» **GIVEN TEXT**:
Ashwant Gobinathan

Personal information
- Born: 8 September 1993 (age 32) Malaysia

Sport
- Country: Australia
- Sport: Badminton
- Handedness: Right

Men's singles & doubles
- Highest ranking: 134 (MS 15 September 2016) 233 (MD 2 June 2011) 323 (XD 22 September 2016)
- BWF profile

Medal record
Men's badminton
Representing Australia
Oceania Championships
| Gold medal – first place | 2016 Papeete | Men's singles |
| Silver medal – second place | 2014 Ballarat | Men's singles |
| Bronze medal – third place | 2015 North Harbour | Men's singles |
Oceania Mixed Team Championships
| Gold medal – first place | 2014 Ballarat | Mixed team |
| Gold medal – first place | 2019 Melbourne | Mixed team |
Oceania Men's Team Championships
| Gold medal – first place | 2018 Hamilton | Men's team |

= Ashwant Gobinathan =

Australian badminton player (born 1993)

» **QUESTIONS ON THE MATERIAL**:
1) Answer from the Gobinathan profile:
(a) On what date was he born?
(b) What was his highest men's singles ranking?
(c) In which city did he win gold in men's singles at the Oceania Championships?
2) Copy out the Gobinathan profile from "Personal information" to "22 September 2016)", keeping every word and mark unchanged.
The material after this point comes from a separate source, unrelated to the Gobinathan profile.

» **INFORMATION SUPPLIED**:
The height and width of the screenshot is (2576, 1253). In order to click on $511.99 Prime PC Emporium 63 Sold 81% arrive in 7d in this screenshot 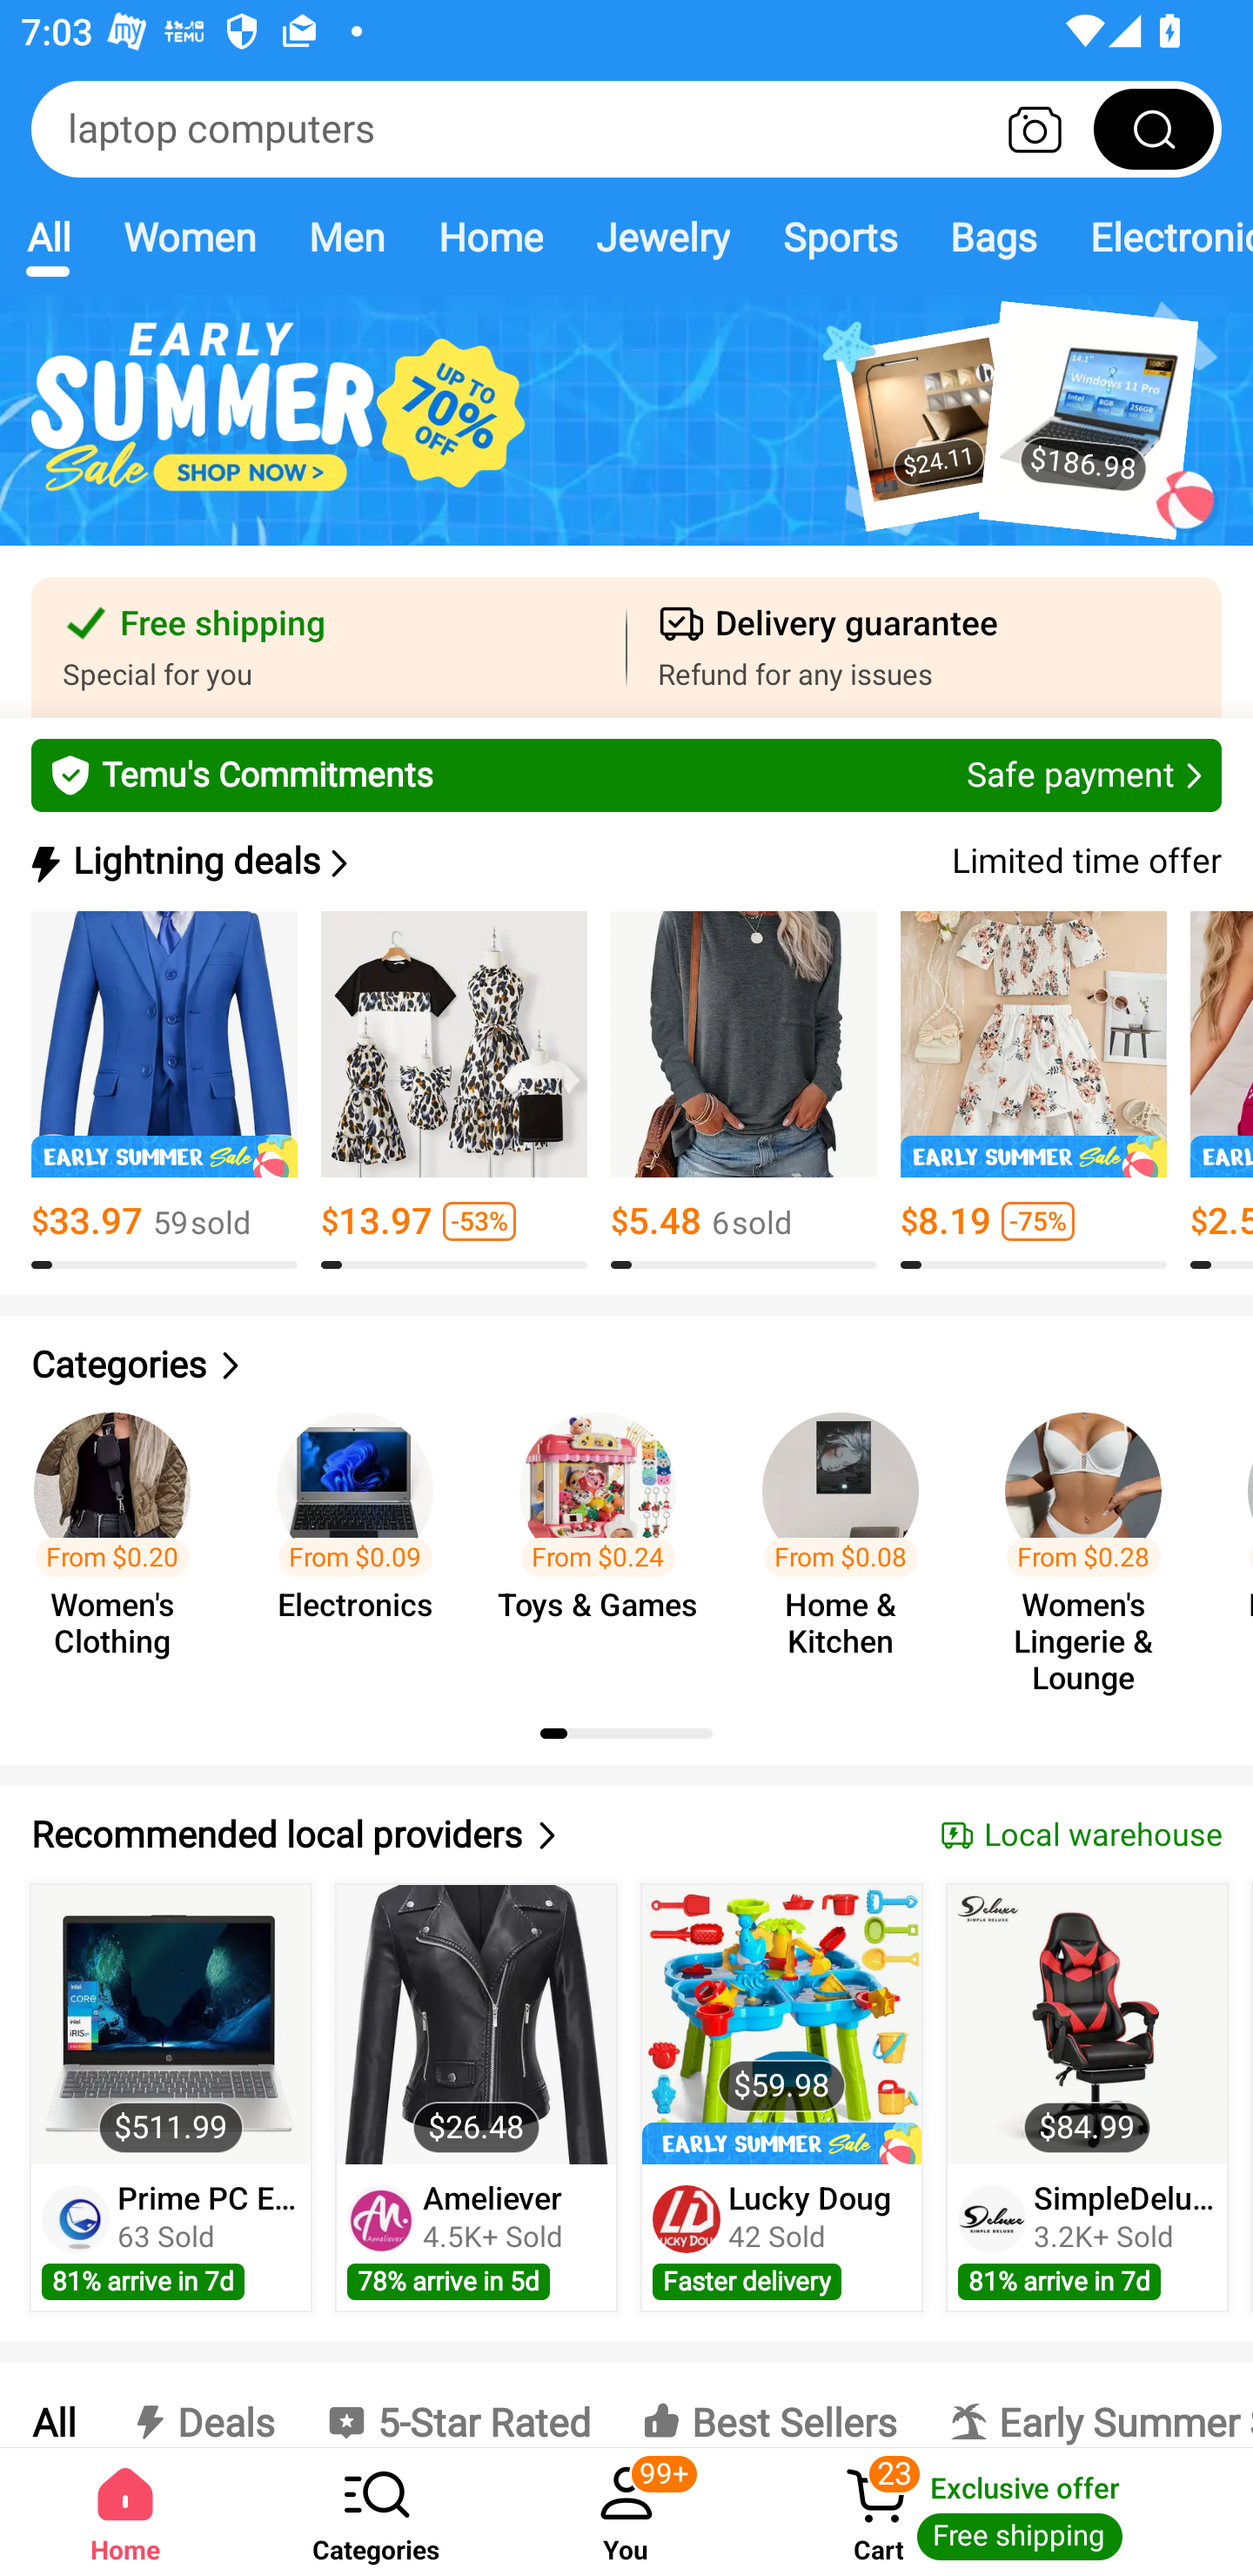, I will do `click(171, 2097)`.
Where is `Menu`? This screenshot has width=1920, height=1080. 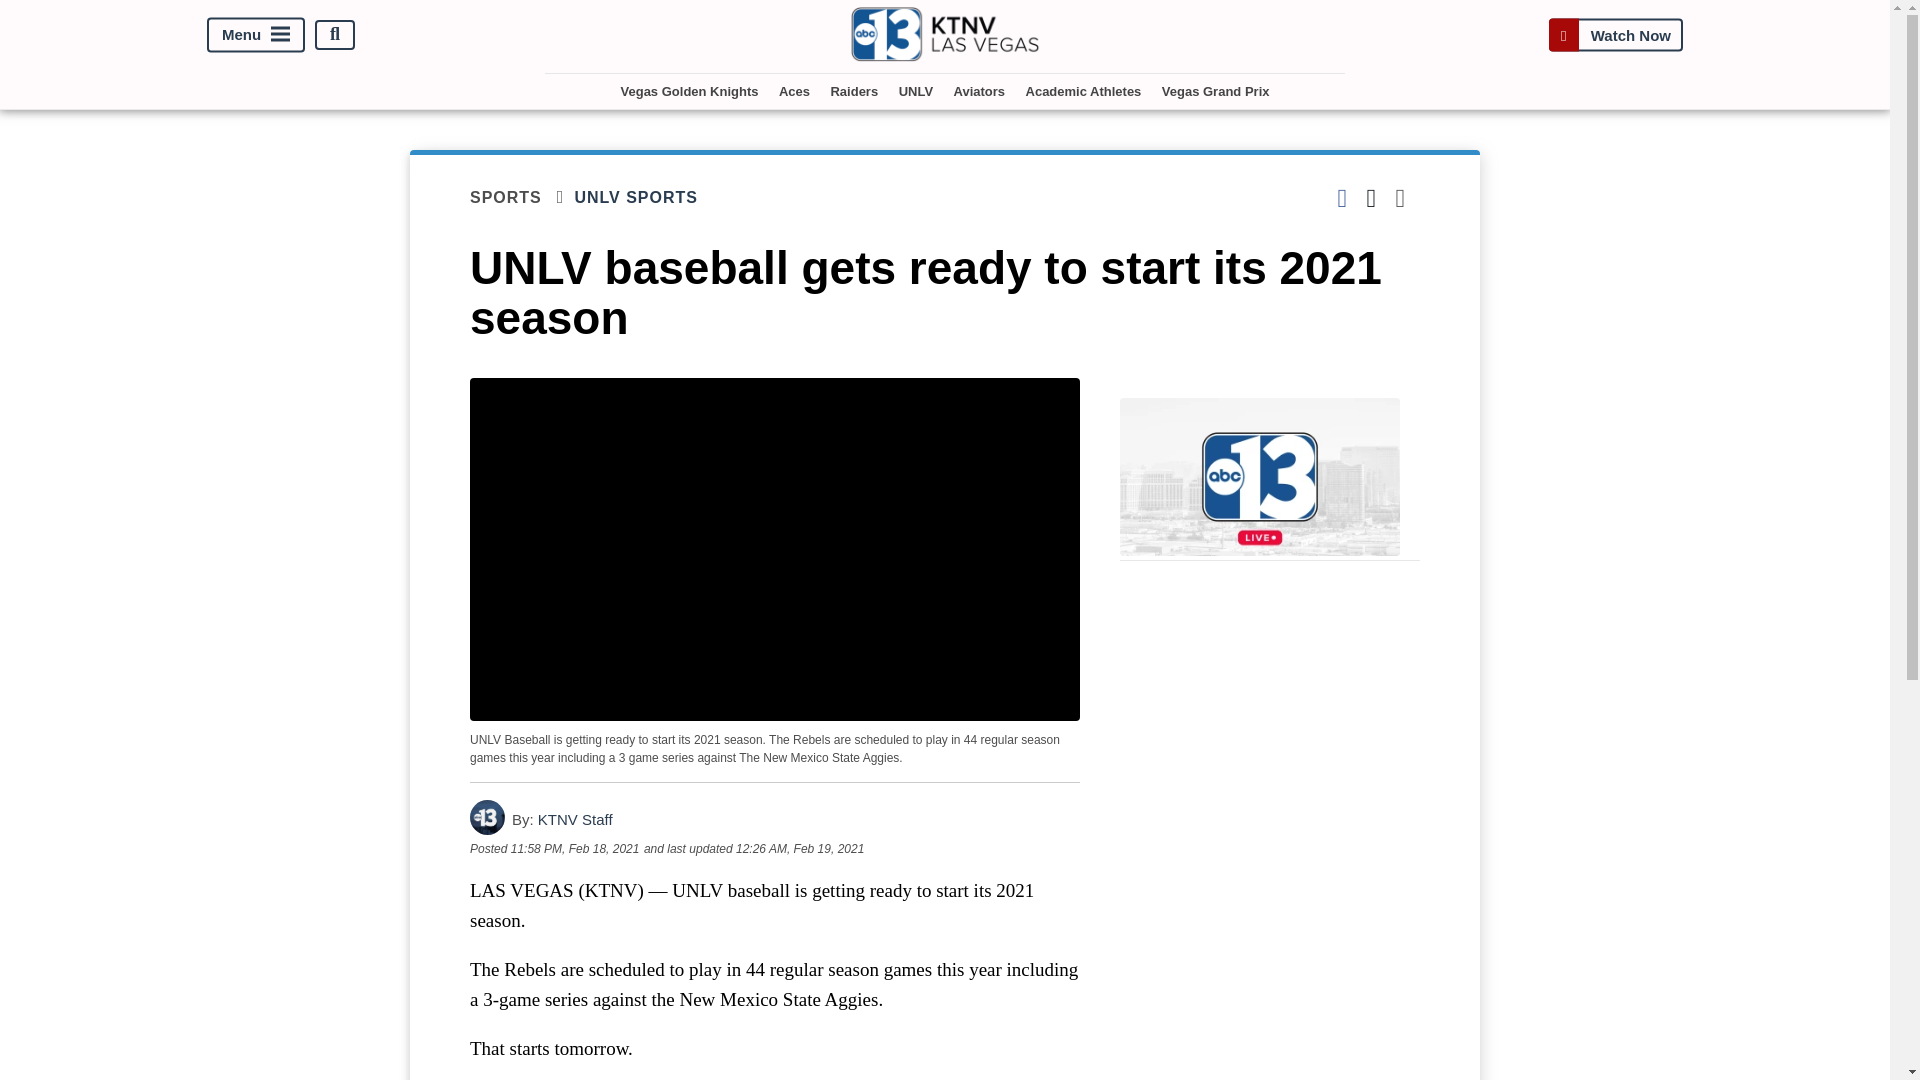 Menu is located at coordinates (256, 34).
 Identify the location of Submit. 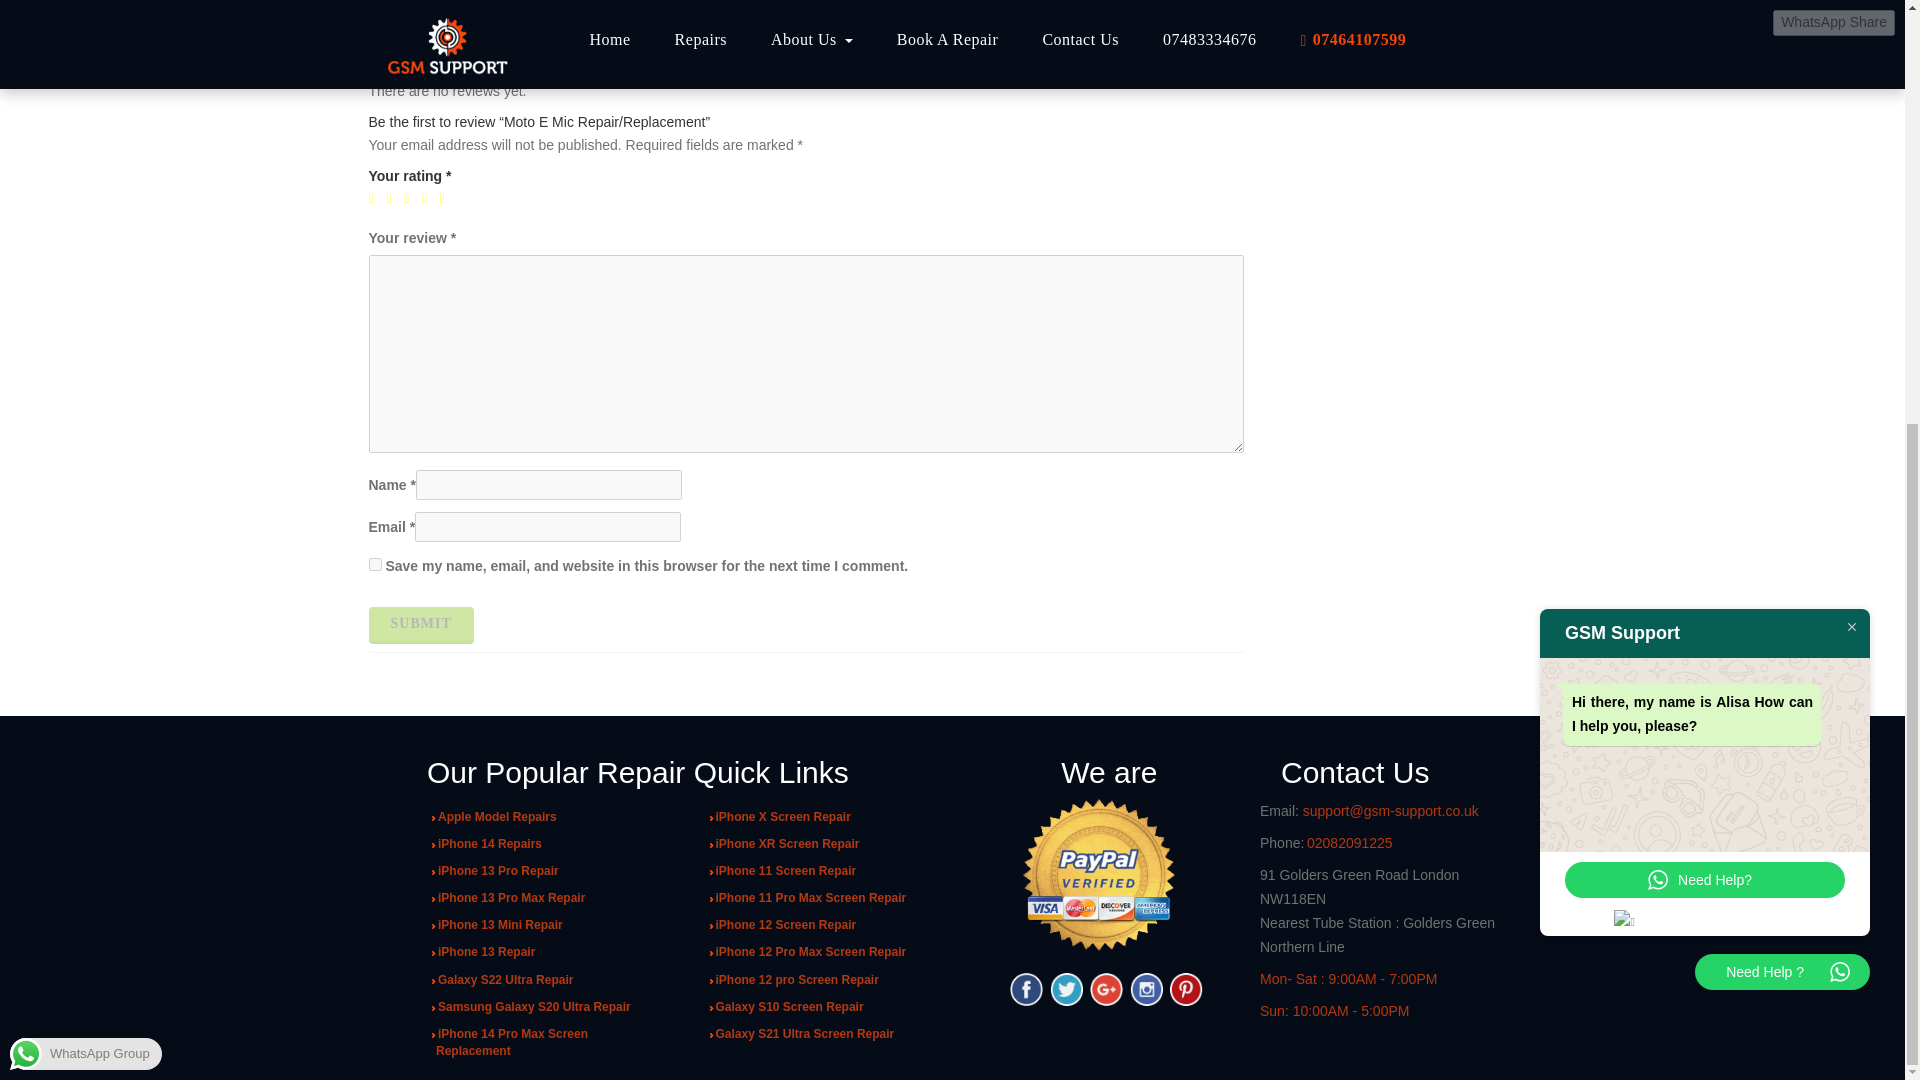
(420, 624).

» **ANSWERS BY ITEM NUMBER**:
1)
(a) 8 September 1993
(b) 134
(c) Papeete

2)
Personal information
- Born: 8 September 1993 (age 32) Malaysia

Sport
- Country: Australia
- Sport: Badminton
- Handedness: Right

Men's singles & doubles
- Highest ranking: 134 (MS 15 September 2016) 233 (MD 2 June 2011) 323 (XD 22 September 2016)